Recorded data:
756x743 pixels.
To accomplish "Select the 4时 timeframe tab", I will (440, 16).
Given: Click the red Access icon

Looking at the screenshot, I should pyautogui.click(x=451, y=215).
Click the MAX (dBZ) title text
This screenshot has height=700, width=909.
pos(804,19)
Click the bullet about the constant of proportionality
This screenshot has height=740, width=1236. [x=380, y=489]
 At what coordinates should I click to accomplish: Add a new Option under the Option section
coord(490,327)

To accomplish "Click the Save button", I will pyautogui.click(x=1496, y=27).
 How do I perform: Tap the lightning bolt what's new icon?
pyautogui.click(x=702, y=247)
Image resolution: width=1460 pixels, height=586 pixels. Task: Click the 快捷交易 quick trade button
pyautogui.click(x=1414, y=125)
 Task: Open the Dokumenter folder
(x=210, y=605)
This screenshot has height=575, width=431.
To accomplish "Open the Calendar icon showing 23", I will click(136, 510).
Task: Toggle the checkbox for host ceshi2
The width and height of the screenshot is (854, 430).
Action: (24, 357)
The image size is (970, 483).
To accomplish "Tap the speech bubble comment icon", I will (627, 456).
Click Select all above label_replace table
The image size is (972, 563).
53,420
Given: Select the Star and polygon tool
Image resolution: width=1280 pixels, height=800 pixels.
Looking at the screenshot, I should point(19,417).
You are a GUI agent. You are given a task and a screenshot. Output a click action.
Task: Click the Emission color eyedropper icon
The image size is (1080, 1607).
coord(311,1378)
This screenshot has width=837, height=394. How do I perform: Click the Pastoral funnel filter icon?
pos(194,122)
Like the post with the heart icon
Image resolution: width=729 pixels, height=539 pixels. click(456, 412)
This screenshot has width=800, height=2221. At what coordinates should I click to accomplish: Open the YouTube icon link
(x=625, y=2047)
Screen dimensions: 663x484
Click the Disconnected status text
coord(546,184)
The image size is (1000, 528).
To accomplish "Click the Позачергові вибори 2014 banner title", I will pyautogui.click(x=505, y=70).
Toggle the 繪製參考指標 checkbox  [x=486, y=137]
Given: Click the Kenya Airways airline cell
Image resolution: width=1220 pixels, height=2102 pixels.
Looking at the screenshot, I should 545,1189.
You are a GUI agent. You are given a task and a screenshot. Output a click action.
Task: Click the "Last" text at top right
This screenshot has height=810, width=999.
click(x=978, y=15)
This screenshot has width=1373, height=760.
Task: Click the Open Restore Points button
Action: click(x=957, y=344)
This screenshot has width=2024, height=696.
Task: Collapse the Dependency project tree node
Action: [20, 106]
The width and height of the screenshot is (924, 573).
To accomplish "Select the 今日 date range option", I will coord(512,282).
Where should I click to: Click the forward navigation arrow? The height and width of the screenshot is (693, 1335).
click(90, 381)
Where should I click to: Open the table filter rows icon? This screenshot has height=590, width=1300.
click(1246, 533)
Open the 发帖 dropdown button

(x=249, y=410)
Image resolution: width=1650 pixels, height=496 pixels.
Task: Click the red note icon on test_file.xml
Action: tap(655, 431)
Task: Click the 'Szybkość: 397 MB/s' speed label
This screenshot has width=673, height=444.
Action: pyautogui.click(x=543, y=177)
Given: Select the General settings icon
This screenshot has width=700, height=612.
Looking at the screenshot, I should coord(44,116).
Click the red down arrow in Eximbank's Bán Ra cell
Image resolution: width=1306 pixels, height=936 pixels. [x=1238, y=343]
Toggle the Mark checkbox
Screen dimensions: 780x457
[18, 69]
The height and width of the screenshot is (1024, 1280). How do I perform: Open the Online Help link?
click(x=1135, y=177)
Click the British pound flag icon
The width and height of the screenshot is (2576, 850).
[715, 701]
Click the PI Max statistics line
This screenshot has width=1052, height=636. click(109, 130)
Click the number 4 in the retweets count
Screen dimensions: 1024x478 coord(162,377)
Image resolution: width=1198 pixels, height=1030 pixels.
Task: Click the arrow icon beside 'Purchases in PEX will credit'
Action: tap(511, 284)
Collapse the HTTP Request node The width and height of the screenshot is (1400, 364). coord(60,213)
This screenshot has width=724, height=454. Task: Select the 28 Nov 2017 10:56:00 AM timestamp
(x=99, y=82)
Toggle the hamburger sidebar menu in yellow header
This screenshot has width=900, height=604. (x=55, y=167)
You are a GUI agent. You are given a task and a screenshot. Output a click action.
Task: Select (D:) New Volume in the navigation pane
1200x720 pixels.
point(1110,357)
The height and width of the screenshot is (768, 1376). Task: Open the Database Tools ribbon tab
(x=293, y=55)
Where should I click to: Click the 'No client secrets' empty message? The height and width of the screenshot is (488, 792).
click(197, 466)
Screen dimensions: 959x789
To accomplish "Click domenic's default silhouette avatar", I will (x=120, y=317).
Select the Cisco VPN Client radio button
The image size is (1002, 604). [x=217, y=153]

### EXERCISE:
Print the line containing "The height and width of the screenshot is (768, 1376)." and every line after it to the end of the records above, exactly as written, and nothing else.

### RESULT FOR THIS EXERCISE:
The height and width of the screenshot is (768, 1376). Task: Open the Database Tools ribbon tab
(x=293, y=55)
Where should I click to: Click the 'No client secrets' empty message? The height and width of the screenshot is (488, 792).
click(197, 466)
Screen dimensions: 959x789
To accomplish "Click domenic's default silhouette avatar", I will (x=120, y=317).
Select the Cisco VPN Client radio button
The image size is (1002, 604). [x=217, y=153]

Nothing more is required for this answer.